Exercise directions => Please pick out every line of the material below that contains the word "button", and copy each one in full.
══ Information provided
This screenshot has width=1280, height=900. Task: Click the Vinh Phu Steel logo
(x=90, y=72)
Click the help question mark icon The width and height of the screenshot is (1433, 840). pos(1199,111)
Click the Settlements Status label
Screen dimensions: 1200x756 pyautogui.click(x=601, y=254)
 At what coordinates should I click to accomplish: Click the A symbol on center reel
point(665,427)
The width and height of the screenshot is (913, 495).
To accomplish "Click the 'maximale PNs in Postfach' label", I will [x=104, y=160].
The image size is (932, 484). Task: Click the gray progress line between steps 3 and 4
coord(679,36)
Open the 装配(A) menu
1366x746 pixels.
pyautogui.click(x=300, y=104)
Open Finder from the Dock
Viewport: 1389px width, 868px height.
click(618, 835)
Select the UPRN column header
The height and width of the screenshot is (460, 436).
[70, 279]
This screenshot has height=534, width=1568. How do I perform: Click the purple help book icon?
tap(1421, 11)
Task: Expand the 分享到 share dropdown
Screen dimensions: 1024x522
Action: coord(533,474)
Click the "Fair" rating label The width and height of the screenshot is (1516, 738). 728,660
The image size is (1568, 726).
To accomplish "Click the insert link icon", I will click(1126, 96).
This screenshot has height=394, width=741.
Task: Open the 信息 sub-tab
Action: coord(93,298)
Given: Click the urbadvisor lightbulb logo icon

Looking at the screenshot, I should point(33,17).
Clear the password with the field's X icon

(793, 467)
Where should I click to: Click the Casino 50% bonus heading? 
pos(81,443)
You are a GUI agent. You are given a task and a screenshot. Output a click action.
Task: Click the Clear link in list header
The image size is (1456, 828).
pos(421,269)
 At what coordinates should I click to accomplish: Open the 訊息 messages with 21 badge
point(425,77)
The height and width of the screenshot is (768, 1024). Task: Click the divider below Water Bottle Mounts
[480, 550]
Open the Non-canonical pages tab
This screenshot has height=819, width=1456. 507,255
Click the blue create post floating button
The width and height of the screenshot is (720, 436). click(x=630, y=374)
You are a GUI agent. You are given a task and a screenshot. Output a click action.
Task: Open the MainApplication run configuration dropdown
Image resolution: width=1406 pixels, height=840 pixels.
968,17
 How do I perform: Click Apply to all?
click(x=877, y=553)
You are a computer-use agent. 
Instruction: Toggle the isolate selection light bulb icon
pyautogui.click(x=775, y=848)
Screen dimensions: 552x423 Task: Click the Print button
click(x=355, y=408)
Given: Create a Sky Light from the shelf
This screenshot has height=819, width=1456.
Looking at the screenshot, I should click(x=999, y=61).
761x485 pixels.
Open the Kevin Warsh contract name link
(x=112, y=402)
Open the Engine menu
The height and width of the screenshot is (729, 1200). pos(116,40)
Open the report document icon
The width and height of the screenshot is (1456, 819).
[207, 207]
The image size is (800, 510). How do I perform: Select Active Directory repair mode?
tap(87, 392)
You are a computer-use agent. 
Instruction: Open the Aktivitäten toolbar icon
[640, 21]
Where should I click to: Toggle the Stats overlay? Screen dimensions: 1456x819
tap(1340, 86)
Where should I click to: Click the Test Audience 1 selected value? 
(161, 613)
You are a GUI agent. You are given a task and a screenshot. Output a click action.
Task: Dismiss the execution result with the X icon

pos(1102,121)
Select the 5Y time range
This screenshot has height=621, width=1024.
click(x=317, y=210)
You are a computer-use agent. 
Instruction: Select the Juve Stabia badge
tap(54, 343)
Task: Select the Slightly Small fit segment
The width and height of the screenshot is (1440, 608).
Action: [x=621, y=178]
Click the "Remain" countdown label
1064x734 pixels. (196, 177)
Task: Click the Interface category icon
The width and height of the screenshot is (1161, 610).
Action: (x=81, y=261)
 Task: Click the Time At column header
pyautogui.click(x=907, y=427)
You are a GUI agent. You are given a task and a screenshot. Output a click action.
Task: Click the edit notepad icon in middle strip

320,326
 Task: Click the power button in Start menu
════
Solution to this problem =>
Click the blue create post floating button
Screen dimensions: 552x423 Task: Click the Print button
 Task: Click the power button in Start menu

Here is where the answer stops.